For these reasons, we opted for a different design approach, namely, to work with a liquid-nitrogen-cooled photovoltaic detector for increased detectivity, with non-continuously rotating tandem polarizers for optimized polarization control, and with optional and retractable retarders for enhanced throughput. Furthermore, all optical elements were chosen or designed large enough not to act as beam-restricting apertures. This novel IR ellipsometer generates and projects almost pure polarization states. It acquires subsets of four MM elements at a time. In detail, the upper-left $3\times 3$ block of the MM is obtained without retarders for maximum signal-to-noise ratio, whereas the fourth row and/or column is measured with retarder(s) inserted into the optical path. Besides reduced spectral noise, this approach offers increased temporal resolution ($<1\min$) if only parts of the Mueller matrix are of interest. It also allows one to selectively spend less or more measurement time on specific MM elements, which is very useful when certain elements show stronger or weaker IR signatures, respectively.

The ellipsometer covers the spectral range of $7000–800{\mathrm{cm}}^{-1}$, and can reach root mean square (RMS) noise levels below ${10}^{-4}$ in the normalized MM elements.
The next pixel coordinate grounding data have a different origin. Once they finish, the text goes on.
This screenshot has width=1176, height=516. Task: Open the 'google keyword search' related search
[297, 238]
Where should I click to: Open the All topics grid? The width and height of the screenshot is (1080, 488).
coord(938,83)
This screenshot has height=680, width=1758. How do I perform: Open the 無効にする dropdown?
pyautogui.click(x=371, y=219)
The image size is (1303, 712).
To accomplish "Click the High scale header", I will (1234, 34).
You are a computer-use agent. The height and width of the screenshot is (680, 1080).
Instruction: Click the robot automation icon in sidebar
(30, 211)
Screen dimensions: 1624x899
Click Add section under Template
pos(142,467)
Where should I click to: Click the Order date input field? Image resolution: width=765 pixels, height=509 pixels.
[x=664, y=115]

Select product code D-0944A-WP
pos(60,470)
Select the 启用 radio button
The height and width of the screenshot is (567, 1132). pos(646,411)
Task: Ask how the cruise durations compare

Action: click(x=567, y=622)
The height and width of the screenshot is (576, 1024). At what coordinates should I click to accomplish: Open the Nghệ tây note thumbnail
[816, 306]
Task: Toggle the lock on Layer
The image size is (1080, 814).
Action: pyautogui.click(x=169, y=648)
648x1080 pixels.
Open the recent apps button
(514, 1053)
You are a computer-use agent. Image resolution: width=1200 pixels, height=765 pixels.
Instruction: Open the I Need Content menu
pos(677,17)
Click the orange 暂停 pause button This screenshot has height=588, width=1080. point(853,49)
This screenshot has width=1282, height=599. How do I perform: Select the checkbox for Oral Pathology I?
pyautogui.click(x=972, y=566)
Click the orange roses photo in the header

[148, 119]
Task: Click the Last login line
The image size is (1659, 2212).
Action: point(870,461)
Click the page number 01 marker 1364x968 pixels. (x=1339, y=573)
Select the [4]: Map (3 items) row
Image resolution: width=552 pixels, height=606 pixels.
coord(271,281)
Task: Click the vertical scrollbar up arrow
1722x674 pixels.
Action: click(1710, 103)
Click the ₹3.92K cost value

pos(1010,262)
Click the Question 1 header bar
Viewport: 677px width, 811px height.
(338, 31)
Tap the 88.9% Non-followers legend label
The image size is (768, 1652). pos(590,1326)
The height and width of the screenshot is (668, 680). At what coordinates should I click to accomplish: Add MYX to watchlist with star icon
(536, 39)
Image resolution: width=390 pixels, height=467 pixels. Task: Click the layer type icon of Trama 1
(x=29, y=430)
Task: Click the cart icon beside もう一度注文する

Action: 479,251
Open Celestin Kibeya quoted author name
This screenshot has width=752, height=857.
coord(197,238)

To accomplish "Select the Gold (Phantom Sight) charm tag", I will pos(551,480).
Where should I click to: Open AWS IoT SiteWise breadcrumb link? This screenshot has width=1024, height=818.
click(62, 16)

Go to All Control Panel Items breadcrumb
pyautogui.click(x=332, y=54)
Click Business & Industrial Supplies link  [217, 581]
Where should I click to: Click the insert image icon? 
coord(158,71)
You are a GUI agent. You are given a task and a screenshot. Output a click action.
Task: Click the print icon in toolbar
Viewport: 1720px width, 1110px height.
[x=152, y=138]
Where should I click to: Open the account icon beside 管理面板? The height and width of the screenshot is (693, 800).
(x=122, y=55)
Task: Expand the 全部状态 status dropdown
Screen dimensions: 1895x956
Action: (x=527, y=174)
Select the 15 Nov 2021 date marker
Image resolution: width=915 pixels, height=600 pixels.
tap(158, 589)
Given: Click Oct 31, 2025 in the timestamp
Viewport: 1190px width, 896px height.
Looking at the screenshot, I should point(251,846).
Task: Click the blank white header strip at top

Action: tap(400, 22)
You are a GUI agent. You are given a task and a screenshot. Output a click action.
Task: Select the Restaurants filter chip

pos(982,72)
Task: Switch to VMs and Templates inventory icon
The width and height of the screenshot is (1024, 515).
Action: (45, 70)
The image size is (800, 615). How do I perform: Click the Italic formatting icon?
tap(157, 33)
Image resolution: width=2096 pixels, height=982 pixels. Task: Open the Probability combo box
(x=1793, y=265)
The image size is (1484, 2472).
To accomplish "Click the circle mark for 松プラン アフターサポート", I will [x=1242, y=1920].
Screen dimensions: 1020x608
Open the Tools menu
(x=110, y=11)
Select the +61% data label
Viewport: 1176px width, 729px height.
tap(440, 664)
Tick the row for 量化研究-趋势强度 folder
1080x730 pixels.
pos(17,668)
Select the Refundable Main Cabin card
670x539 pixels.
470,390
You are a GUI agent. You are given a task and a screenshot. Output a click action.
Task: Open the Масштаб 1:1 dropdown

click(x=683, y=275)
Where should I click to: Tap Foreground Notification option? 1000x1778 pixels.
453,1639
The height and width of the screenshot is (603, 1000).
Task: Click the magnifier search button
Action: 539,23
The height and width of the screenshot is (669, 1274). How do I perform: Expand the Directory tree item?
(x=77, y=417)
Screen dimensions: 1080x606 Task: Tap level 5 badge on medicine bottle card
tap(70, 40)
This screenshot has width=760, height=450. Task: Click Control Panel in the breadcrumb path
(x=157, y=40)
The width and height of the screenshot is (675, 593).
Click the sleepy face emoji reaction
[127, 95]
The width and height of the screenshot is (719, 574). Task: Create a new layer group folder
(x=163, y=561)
IR MM ellipsometry with such sensitivity is of high interest for research of thin-film materials with complex anisotropy and/or depolarizing properties. With sub-minute time resolutions for partial MM measurements, the ellipsometer bears great potential for industrial applications such as in-line monitoring or process and quality control. It is also highly relevant for numerous scientific investigations, for instance, of adsorption or growth processes at solid–liquid interfaces, which demand both thin-film sensitivity and sufficiently short measurement times.

This paper is outlined as follows: in the first part, we give a brief overview of the optical set-up, introduce the measurement principle and necessary equations for obtaining the sample’s MM, and then address issues of instrument alignment, calibration, and accuracy. In the second part, we demonstrate the capabilities of the new MM ellipsometer and provide several examples of measurements and modeling of complex samples. These include structured gratings on silicon wafers and thin polymer films under various ambient conditions.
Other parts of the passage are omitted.